One in ten UK homeowners plan to use their finances on home improvements rather than moving, according to Together.
Households say a key driver behind this move, among 17% of borrowers, is the need for homes that are more energy efficient and cheaper to run, says a report by the specialist lender, which comes against a backdrop of the rising take up of second charge loans.
It adds that “rising interest rates has dampened appetites for new home purchases this year”, as the Bank of England has hiked interest rates ten times to 4% in little over a year, says the firm’s Opportunities in Challenging Times study.
Second charge lending last year hit £1.71bn, a 45% increase from 12 months ago, according to the latest industry data from Loans Warehouse.
The moves come as second charge lending jumped by 56% since 2016, with 90% of this funding valued at £190,000 or greater.
Households who plan to make home improvements expect to spend £12,200 on average on renovations.
However, the report points out that many borrowers and not aware of using a second charge loan as a finance option.
It says that 63% of households plan to use savings to cover renovation costs, 8% plan to take out a personal or unsecured loan, while 5% will remortgage.

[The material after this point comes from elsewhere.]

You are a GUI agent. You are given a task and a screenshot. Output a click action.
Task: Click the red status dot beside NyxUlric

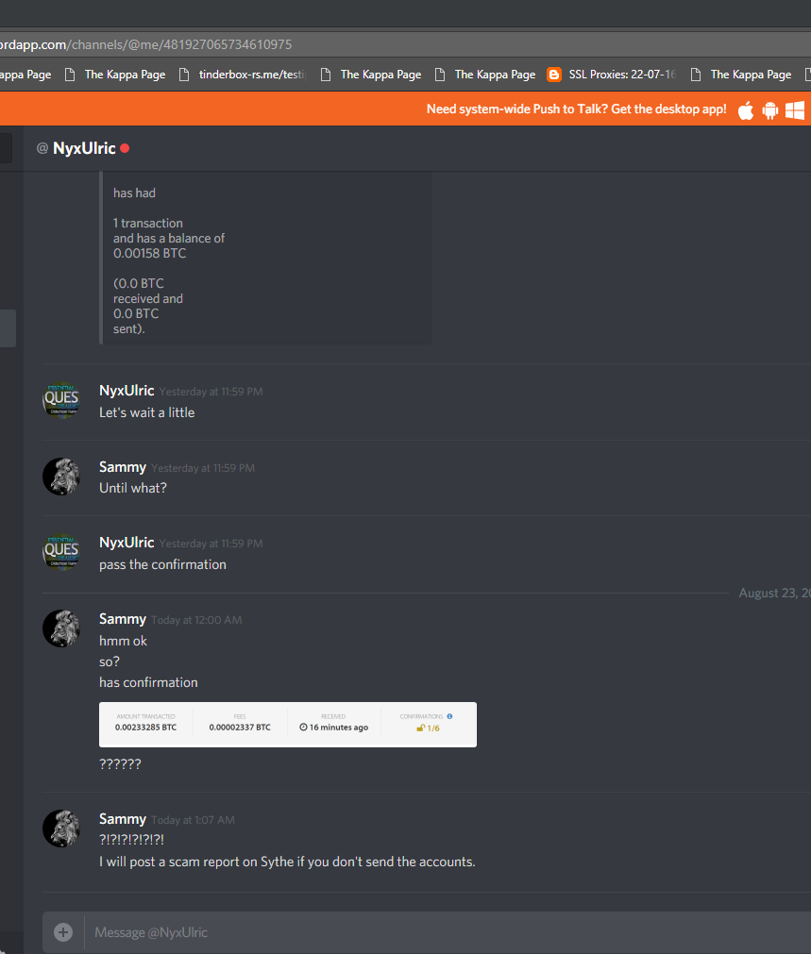tap(125, 148)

Together head of personal finance intermediary sales James Briggs says: “While the cost-of-living and fears around rising interest rates may threaten and cause some homeowners will property ambitions to pause plans, there is clearly still a healthy appetite for new purchases this year.

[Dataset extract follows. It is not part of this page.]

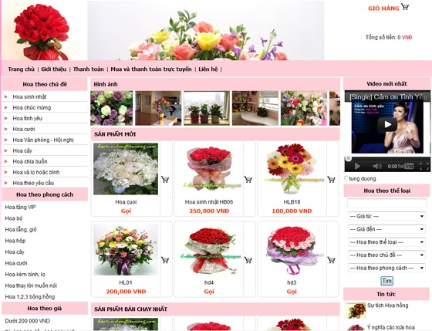Expand the Giá từ dropdown
Viewport: 432px width, 331px height.
coord(386,216)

“And, while some may not move into new homes, we are seeing a trend for homeowners planning to spend on home improvements on their current properties.
“That being said, the reliance on people’s savings and additional loans may cause undue stress when keeping up with existing bills and repayment costs — all of which could hamper plans later down the line.
“There is a real risk of homeowners overlooking the value of second charge mortgages which can offer a simple route to unlocking further equity to fund these renovation projects without them having to resort to unsecured borrowing via a personal loan.
“Second charge loans are not widely available through mainstream lenders, and many may not have ever heard of them, so it may be worth potential borrowers speaking to an adviser who has access to specialist mortgage products like these.”
Together’s research was conducted by data group Opinium between 3 January and 6 January among 2,000 UK adults.